• **Available records**:
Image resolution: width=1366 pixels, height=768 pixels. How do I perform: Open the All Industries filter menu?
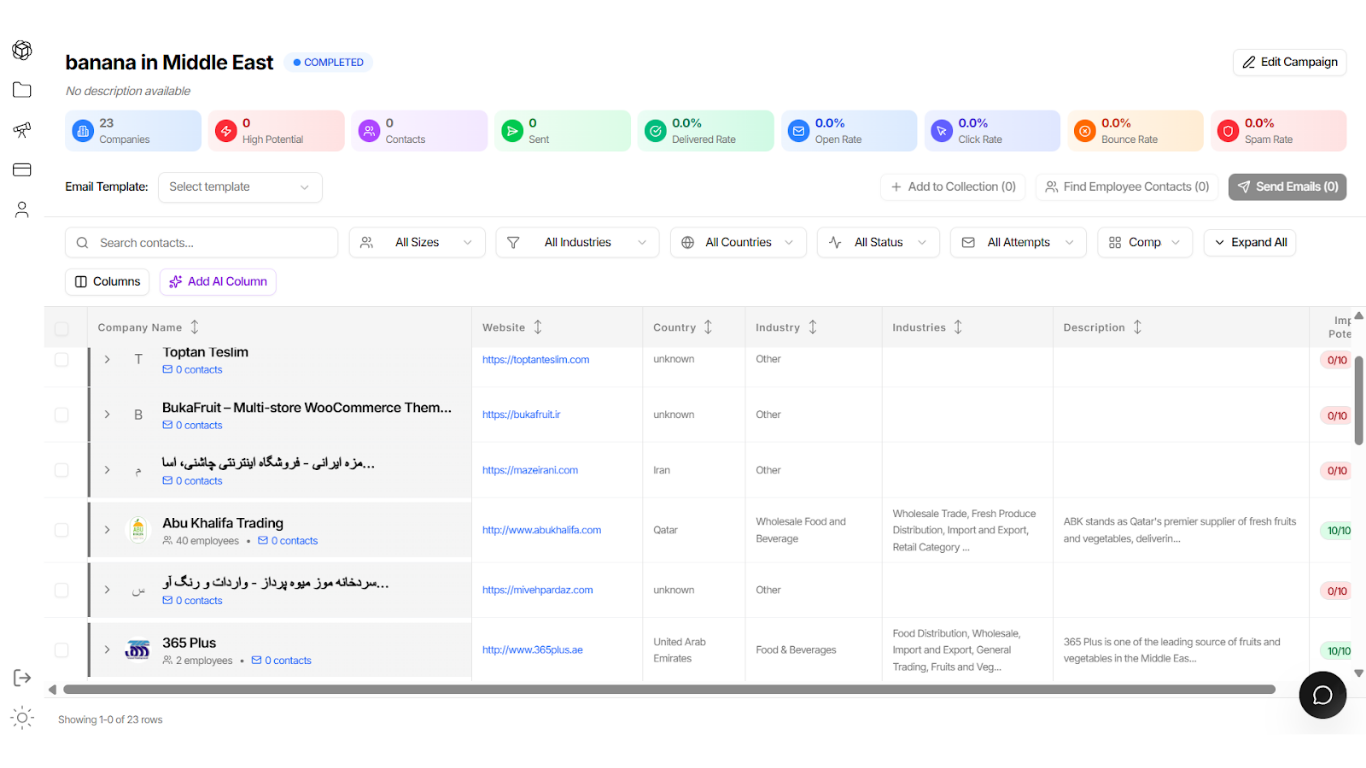click(577, 242)
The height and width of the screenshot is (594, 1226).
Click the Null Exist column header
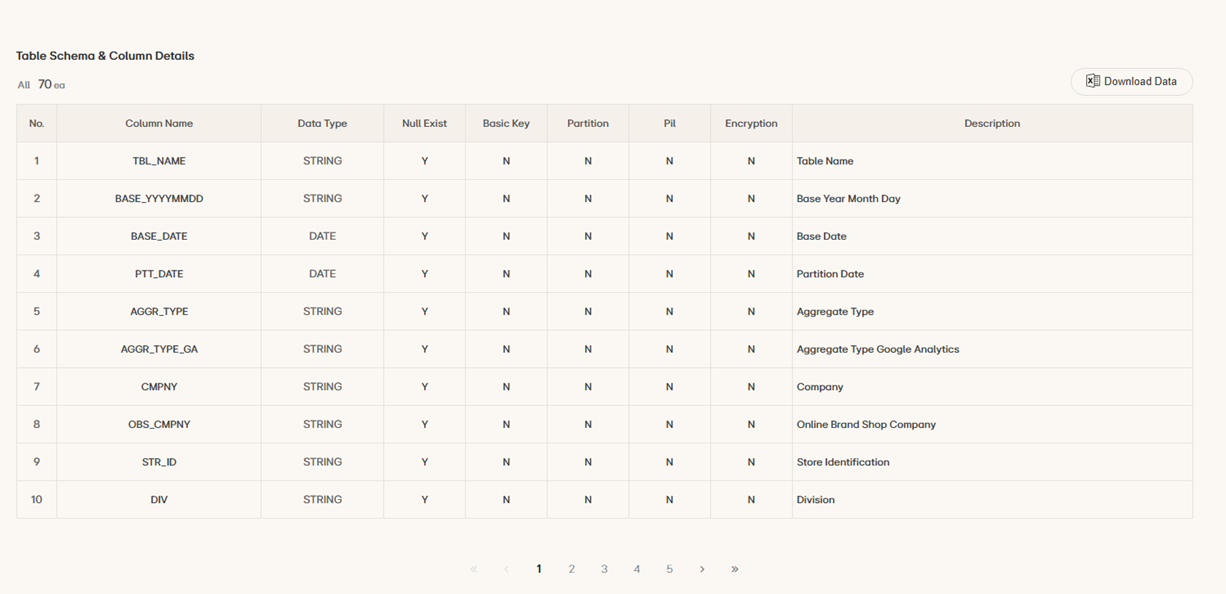(x=424, y=124)
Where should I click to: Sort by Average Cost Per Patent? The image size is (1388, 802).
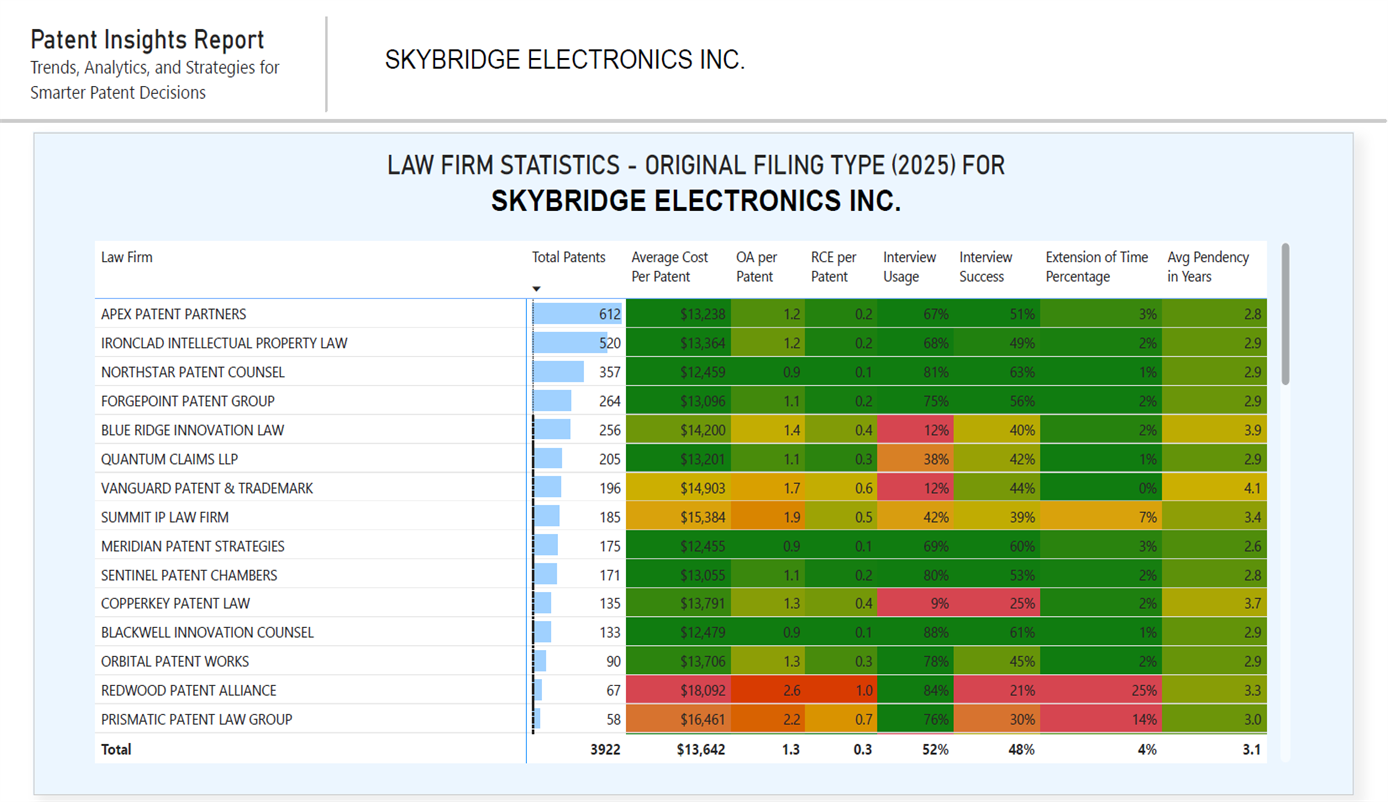670,266
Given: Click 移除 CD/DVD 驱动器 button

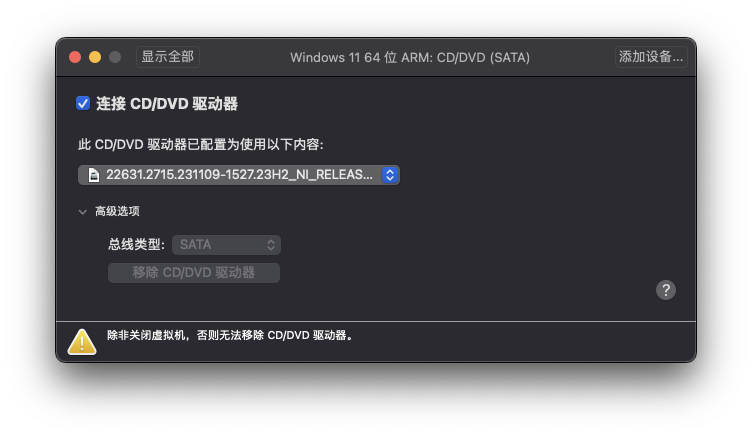Looking at the screenshot, I should coord(194,273).
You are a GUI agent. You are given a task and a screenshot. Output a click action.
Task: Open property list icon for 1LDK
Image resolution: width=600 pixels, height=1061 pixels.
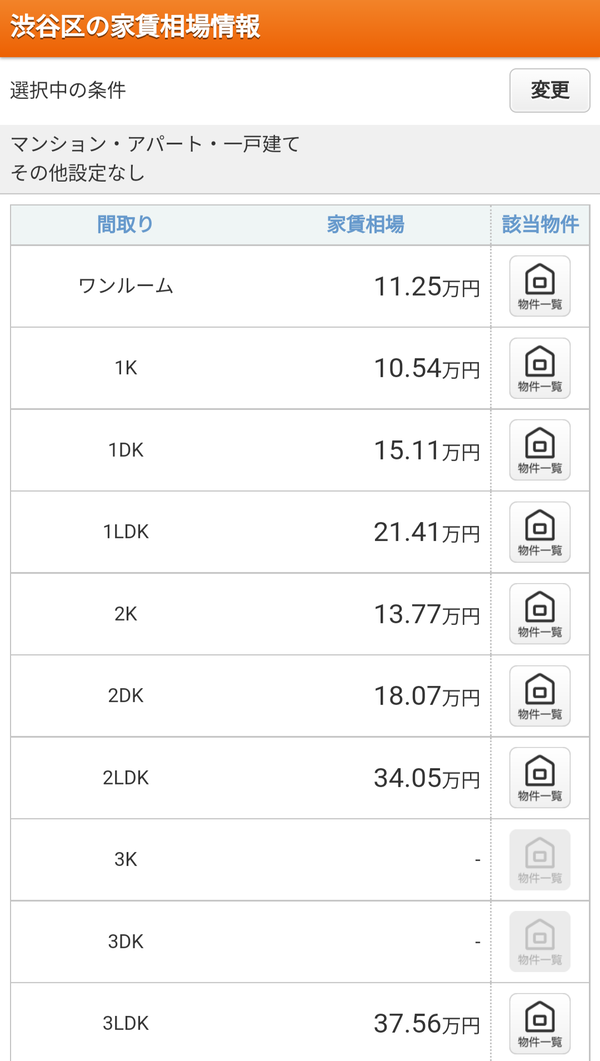(x=540, y=532)
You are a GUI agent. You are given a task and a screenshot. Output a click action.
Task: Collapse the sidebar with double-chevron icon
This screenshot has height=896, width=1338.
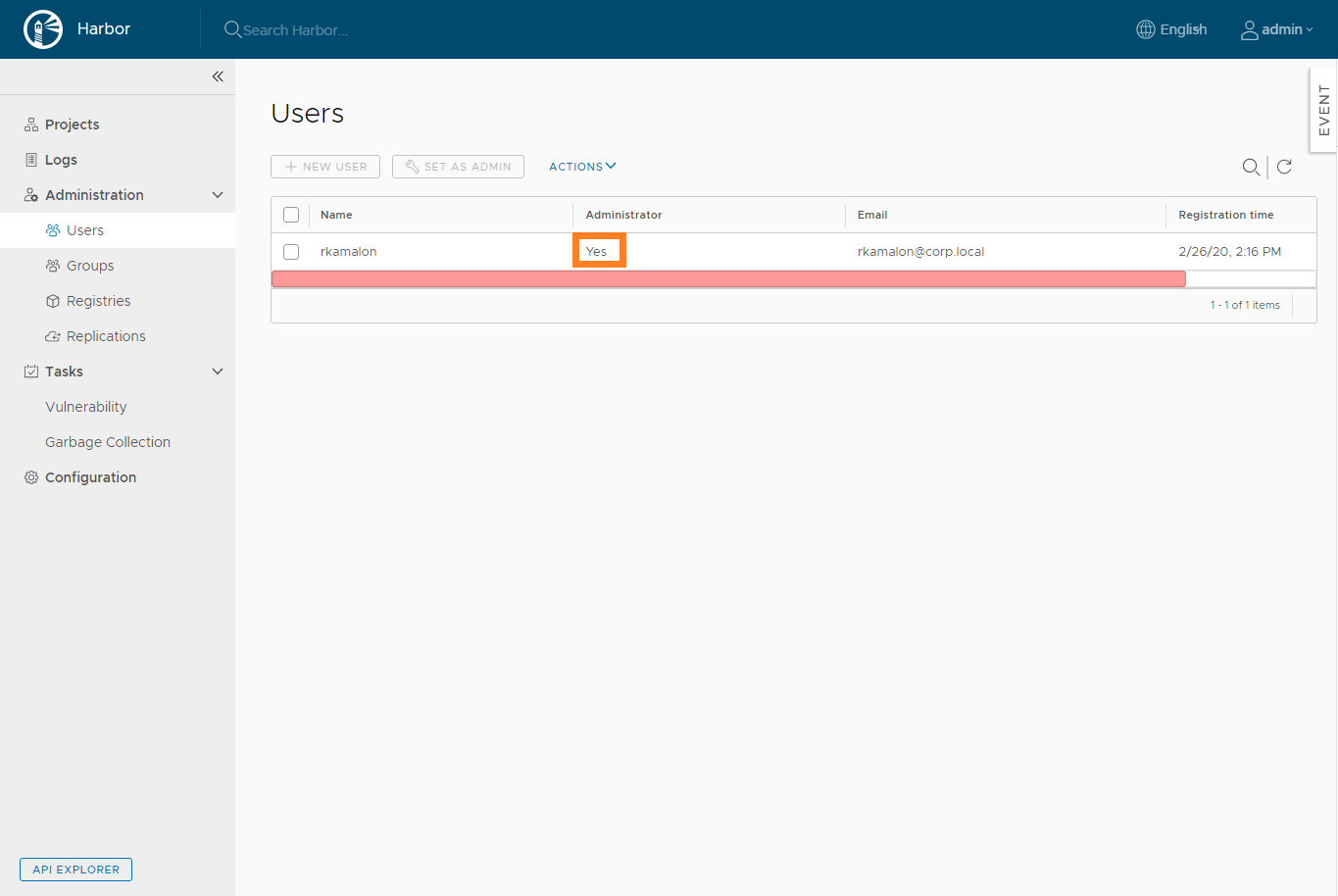[x=218, y=76]
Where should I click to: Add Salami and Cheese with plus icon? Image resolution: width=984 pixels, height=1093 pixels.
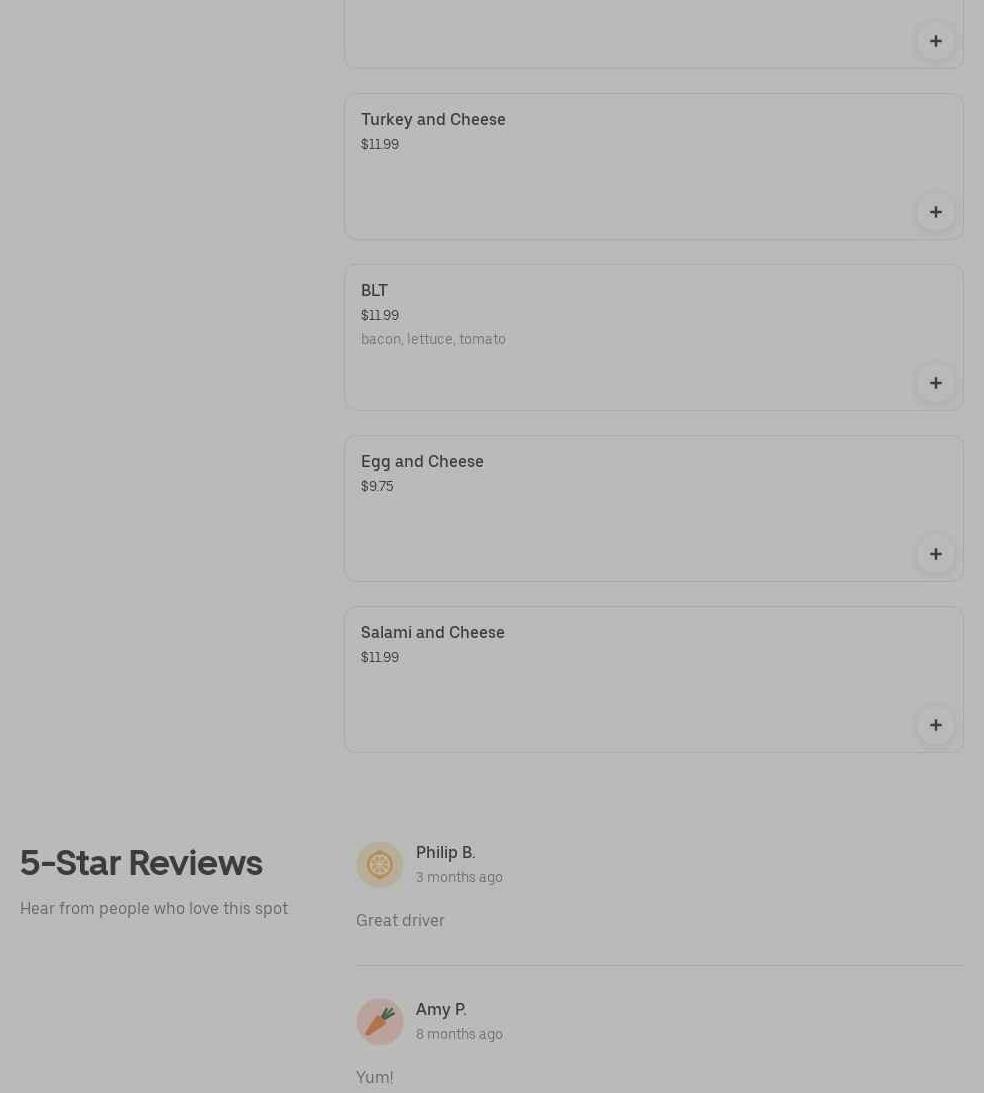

• **Aim of the exercise**: The answer must consist of the line containing "Task: Open property list icon for 1LDK" and every line after it through the end of the records, retyped exactly, with all pictures left out.

• **Answer section**:
Task: Open property list icon for 1LDK
Image resolution: width=600 pixels, height=1061 pixels.
(x=540, y=532)
You are a GUI agent. You are given a task and a screenshot. Output a click action.
Task: Collapse the sidebar with double-chevron icon
This screenshot has height=896, width=1338.
[x=218, y=76]
Where should I click to: Add Salami and Cheese with plus icon? Image resolution: width=984 pixels, height=1093 pixels.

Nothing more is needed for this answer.